* [GOAL OF THE EXERCISE]: All lines containing the string "about" must be copied from the entries.

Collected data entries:

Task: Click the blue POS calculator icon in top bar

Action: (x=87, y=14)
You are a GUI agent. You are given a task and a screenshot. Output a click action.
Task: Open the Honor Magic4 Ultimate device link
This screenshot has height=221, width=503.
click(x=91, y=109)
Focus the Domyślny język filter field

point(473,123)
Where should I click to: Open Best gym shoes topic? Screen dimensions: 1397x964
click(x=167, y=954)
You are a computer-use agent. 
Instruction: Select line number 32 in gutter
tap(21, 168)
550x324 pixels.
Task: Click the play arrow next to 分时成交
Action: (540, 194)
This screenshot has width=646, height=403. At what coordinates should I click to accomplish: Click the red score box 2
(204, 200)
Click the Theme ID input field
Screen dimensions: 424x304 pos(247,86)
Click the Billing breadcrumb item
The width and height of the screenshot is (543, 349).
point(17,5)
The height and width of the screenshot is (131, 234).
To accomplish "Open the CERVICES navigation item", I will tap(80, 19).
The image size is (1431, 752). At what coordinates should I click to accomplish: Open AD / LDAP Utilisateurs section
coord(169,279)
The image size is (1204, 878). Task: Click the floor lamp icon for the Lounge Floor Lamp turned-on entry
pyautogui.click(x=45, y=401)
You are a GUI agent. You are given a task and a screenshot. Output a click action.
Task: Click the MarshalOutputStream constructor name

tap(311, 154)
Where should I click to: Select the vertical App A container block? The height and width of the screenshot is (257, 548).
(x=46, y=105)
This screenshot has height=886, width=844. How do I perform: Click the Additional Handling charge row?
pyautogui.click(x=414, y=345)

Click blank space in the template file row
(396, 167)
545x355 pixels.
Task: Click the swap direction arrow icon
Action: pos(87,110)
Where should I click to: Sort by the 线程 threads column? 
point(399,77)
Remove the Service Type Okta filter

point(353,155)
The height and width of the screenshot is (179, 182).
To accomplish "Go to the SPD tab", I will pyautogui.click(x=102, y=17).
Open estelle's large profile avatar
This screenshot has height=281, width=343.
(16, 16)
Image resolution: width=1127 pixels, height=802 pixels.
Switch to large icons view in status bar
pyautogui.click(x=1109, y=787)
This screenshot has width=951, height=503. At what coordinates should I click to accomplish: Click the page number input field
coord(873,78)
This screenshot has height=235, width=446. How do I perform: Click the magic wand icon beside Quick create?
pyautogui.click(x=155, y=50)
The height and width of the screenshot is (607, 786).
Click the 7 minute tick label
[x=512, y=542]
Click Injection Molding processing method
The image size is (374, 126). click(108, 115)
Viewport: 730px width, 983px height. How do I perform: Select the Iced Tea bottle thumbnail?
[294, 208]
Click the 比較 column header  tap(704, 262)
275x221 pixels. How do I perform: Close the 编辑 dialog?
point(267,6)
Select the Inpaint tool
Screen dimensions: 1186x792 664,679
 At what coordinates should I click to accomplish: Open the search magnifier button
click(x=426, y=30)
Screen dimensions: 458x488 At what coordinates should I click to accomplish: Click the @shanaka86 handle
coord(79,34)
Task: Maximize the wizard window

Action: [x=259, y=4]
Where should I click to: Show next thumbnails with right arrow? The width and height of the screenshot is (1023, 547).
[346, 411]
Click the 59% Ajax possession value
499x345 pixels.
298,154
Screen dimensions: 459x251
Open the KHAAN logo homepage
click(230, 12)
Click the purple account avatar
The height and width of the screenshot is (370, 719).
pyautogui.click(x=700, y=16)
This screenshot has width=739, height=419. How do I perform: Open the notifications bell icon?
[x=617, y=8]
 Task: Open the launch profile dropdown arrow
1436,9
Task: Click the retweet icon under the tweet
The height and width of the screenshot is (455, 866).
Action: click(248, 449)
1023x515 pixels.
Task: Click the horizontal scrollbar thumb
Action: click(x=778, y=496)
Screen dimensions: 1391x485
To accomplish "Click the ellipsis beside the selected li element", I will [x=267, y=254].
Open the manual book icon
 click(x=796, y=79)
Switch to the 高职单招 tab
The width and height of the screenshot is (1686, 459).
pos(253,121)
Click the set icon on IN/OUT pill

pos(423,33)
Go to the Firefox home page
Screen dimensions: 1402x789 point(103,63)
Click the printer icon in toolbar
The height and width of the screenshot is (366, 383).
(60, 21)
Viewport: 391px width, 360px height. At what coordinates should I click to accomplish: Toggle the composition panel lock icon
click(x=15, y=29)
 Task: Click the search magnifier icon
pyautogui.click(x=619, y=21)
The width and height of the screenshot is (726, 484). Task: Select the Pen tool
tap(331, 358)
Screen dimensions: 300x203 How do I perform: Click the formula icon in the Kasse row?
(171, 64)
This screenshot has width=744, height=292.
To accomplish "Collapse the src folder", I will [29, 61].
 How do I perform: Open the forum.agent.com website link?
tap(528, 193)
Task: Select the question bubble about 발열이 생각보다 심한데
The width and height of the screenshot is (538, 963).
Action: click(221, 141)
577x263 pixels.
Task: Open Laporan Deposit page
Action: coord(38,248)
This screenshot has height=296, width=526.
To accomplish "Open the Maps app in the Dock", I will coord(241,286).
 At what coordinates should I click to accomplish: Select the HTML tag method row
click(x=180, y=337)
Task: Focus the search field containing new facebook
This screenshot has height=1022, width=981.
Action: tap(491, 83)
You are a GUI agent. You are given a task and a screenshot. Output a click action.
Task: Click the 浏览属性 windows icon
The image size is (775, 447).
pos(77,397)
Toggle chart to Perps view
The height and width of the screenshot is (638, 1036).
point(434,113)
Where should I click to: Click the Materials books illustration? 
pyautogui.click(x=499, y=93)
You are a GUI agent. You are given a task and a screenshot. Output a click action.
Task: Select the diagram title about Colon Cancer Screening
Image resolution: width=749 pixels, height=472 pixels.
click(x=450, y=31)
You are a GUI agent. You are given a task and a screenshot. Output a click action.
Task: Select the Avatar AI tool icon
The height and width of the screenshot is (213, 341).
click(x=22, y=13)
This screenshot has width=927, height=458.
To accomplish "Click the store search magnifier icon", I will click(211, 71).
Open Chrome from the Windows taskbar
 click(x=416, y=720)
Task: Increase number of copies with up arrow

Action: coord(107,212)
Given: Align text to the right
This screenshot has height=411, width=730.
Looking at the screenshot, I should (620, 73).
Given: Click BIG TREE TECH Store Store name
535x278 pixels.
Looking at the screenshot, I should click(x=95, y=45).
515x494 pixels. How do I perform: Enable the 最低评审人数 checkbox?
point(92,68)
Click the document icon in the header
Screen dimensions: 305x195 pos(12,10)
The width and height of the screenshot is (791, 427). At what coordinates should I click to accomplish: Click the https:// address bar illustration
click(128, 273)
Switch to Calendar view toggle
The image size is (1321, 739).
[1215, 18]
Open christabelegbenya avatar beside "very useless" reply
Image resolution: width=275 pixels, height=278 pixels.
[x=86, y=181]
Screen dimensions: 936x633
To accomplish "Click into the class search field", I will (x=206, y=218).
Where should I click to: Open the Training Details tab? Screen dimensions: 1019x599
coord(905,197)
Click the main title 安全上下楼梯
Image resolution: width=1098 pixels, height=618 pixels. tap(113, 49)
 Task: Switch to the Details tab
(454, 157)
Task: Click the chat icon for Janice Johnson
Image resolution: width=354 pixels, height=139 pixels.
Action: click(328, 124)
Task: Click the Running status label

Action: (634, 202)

* [EXERCISE ANSWER]:
Task: Select the question bubble about 발열이 생각보다 심한데
Task: Select the diagram title about Colon Cancer Screening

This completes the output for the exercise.